>> Begin Source extract

Language of document : ECLI:EU:F:2010:121

JUDGMENT OF THE CIVIL SERVICE TRIBUNAL (First Chamber)

30 September 2010

Case F-43/09

Carlo van Heuckelom

v

European Police Office (Europol)

(Civil service — Staff Regulations of Europol — Article 29 — Advancement in step granted on the basis of staff reports — Plea of illegality of the decision establishing the policy for determining grades and steps — Respective powers of Europol’s Director and Management Board — Europol’s Director’s discretion — Limits)

Application: brought under Article 40(3) of the Convention based on Article K.3 of the Treaty on European Union, on the establishment of a European Police Office (Europol Convention), and Article 93(1) of the Staff Regulations applicable to Europol employees, in which Mr van Heuckelom seeks annulment of the decision of the Director of Europol of 14 July 2008 awarding him advancement of a single step from 1 April 2008, and of the decision of 19 January 2009 rejecting his complaint against the first decision.

>> End Source extract
>> Begin Recorded data

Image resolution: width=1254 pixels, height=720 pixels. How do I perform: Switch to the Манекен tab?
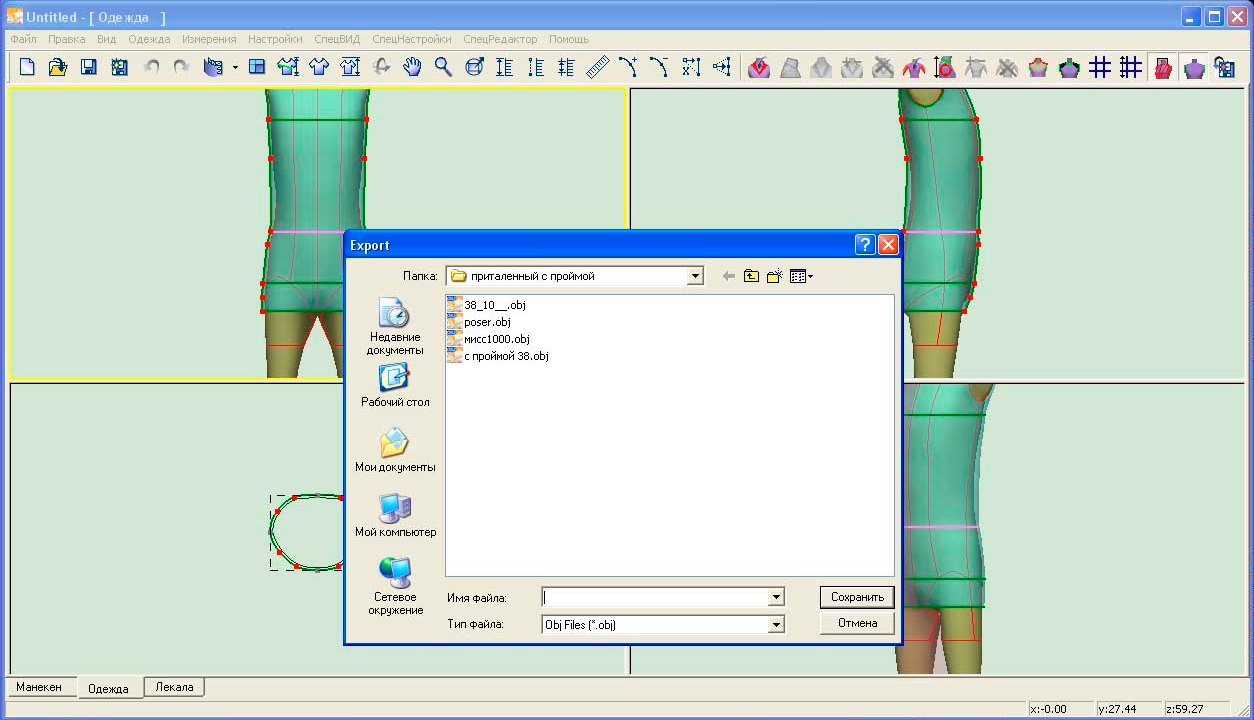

>> End Recorded data

> **Exercise A**
Answer these from the judgment:
(i) What is the case number?
(ii) On what date was the judgment given?
(iii) On what date was the decision rejecting Mr van Heuckelom's complaint issued?
> **Exercise B**
Turn the paragraph of the judgment beginning "Application: brought under Article 40(3)" into a short list that keeps its main facts.
> **Exercise C**
Quote the passage of the judgment that opens with the words "Carlo van Heuckelom" and closes with "discretion — Limits)".

> **Task answer A**
(i) Case F-43/09
(ii) 30 September 2010
(iii) 19 January 2009

> **Task answer B**
- Legal basis: Article 40(3) of the Europol Convention and Article 93(1) of the Staff Regulations applicable to Europol employees
- Applicant: Mr van Heuckelom
- Seeks annulment of the Director of Europol's decision of 14 July 2008, which awarded him advancement of a single step from 1 April 2008
- Also seeks annulment of the decision of 19 January 2009 rejecting his complaint against that first decision

> **Task answer C**
Carlo van Heuckelom

v

European Police Office (Europol)

(Civil service — Staff Regulations of Europol — Article 29 — Advancement in step granted on the basis of staff reports — Plea of illegality of the decision establishing the policy for determining grades and steps — Respective powers of Europol’s Director and Management Board — Europol’s Director’s discretion — Limits)